Stored data entries:
○ ○ ○ ○

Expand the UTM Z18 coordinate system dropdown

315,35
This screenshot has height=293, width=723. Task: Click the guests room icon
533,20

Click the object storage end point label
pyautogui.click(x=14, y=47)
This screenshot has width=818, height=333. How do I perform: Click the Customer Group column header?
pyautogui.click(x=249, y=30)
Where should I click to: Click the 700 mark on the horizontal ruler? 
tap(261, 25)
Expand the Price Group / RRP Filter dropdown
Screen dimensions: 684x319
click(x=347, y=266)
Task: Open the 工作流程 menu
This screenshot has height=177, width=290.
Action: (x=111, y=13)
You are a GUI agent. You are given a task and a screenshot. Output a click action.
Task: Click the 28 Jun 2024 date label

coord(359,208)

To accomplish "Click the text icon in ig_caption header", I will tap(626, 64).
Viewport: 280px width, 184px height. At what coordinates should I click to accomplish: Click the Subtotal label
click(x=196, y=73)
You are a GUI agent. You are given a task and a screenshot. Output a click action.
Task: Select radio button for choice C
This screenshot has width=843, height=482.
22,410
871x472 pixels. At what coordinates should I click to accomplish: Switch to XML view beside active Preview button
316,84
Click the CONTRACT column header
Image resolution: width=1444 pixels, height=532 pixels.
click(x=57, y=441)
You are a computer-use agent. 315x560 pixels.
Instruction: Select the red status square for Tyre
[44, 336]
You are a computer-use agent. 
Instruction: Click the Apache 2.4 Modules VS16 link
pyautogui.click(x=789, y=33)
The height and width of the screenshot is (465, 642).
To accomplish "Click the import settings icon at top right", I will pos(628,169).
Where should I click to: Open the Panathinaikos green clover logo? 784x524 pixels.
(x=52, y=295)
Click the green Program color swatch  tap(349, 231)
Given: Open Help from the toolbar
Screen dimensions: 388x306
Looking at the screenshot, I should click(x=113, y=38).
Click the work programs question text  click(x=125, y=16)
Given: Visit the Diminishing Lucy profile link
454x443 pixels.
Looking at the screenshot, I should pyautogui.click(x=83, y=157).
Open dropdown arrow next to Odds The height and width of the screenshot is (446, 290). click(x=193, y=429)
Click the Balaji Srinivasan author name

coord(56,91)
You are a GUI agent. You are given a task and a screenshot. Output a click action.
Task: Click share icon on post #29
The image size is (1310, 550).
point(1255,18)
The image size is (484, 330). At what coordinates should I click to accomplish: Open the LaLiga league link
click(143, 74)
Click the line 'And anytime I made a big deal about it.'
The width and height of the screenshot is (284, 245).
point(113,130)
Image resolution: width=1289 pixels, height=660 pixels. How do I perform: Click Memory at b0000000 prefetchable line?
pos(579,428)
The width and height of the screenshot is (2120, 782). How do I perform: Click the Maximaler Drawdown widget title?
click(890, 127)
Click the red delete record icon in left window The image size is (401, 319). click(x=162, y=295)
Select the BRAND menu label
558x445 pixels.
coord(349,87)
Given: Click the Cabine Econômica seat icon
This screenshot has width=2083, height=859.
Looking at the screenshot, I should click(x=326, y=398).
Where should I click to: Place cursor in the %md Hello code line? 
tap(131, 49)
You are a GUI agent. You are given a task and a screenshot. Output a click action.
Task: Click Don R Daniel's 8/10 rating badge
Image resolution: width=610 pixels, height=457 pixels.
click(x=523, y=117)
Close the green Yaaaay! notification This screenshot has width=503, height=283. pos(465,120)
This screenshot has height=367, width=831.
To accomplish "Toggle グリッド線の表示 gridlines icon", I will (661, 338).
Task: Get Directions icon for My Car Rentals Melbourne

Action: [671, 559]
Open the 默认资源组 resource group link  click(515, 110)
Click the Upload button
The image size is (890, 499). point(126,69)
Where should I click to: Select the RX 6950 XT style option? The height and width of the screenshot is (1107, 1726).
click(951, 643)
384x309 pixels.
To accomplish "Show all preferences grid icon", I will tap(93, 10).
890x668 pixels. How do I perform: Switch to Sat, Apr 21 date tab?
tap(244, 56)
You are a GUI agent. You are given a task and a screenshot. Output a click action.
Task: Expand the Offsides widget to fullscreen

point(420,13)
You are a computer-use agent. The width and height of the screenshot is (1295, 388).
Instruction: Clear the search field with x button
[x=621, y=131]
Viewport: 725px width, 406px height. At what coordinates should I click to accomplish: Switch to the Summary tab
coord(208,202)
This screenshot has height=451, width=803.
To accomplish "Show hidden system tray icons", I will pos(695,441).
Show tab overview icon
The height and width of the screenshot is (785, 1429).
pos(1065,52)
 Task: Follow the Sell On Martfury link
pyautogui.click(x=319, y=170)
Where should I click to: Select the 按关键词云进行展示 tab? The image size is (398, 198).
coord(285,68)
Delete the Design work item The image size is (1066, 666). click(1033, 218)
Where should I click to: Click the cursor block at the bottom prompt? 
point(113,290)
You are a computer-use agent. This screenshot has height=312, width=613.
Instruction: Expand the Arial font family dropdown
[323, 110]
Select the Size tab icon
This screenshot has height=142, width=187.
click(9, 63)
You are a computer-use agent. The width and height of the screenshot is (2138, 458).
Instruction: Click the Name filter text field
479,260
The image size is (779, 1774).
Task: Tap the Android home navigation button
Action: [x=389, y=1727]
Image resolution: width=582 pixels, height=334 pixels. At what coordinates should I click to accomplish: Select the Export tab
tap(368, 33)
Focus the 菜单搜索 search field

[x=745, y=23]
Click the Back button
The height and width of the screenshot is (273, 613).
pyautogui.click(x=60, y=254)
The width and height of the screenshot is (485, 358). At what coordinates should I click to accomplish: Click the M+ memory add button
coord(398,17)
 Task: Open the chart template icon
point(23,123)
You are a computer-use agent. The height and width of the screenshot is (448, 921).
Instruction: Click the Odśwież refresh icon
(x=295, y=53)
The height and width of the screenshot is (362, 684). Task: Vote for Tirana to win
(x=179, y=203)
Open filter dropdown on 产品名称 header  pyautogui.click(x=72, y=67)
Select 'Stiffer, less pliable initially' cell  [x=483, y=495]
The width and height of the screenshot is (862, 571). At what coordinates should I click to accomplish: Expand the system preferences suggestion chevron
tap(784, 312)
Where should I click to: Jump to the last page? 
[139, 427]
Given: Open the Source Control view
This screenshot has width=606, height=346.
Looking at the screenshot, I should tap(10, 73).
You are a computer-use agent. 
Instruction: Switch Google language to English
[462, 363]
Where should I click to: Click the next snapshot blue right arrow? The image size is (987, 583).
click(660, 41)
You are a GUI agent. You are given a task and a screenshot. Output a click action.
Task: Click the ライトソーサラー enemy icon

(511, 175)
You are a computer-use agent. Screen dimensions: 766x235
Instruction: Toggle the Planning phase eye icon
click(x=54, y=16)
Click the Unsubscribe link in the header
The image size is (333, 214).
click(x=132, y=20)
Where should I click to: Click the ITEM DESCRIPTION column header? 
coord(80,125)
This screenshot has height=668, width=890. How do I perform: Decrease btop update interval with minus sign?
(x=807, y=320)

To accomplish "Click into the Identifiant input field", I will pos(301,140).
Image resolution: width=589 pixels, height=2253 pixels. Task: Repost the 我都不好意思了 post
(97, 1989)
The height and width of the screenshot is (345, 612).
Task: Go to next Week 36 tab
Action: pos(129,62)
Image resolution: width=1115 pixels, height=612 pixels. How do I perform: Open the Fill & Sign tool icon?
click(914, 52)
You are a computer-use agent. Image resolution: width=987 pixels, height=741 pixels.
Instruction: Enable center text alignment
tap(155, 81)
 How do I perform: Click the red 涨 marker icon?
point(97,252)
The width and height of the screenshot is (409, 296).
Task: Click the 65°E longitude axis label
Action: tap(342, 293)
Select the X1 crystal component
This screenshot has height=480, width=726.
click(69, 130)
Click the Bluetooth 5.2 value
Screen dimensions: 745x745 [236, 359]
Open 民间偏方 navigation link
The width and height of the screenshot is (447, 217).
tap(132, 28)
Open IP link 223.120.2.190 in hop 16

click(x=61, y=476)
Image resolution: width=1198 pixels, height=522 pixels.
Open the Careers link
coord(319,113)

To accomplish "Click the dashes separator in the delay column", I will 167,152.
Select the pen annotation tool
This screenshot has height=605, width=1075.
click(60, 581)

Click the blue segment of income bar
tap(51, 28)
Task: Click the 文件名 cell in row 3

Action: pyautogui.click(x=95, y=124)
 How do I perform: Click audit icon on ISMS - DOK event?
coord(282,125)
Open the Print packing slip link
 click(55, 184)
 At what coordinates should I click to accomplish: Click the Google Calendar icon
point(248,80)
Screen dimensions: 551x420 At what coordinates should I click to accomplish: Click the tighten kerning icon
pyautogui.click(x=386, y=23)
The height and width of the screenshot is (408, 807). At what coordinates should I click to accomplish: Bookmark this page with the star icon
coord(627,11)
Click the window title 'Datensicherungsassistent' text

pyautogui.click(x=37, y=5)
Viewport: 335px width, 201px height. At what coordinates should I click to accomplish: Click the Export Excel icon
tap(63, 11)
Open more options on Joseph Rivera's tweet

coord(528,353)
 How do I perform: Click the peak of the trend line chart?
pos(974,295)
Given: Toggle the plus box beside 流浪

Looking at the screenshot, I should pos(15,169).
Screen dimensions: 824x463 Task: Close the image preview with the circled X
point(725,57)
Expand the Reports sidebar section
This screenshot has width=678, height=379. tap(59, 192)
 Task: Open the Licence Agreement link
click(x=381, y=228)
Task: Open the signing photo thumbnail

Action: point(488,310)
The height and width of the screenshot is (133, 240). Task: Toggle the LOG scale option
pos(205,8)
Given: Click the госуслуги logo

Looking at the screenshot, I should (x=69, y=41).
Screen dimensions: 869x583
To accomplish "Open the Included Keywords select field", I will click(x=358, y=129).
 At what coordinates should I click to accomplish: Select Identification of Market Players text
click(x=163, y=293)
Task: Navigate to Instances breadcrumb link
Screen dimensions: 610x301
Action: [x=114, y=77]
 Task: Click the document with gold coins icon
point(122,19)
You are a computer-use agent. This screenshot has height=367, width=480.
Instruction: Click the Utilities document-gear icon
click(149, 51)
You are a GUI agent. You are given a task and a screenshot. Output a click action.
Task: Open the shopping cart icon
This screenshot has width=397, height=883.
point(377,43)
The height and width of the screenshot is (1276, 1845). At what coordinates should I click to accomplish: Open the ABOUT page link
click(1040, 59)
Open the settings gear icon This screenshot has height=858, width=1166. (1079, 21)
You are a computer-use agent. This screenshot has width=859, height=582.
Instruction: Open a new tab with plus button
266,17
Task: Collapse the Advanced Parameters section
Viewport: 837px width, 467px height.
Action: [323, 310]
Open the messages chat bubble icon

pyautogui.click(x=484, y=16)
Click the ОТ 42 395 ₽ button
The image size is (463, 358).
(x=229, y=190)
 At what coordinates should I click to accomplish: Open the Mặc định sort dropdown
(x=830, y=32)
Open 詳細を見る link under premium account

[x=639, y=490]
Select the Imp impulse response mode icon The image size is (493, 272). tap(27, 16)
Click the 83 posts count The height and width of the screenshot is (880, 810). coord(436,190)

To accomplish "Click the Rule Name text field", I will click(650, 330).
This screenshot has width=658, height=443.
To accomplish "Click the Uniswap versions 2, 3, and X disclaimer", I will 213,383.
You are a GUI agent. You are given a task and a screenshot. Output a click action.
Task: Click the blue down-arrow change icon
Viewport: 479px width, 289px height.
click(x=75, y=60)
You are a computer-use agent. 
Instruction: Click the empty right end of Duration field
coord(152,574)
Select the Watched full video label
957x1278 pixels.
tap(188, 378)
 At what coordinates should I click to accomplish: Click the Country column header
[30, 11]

○ ○ ○ ○

- _Task objective_:
Please return only the lines above, starting at the line that has "Open the settings" and ending at the line that has "Task: Collapse the", keeping both and leaving each one unchanged.

- _Solution to the exercise_:
Open the settings gear icon This screenshot has height=858, width=1166. (1079, 21)
You are a computer-use agent. This screenshot has width=859, height=582.
Instruction: Open a new tab with plus button
266,17
Task: Collapse the Advanced Parameters section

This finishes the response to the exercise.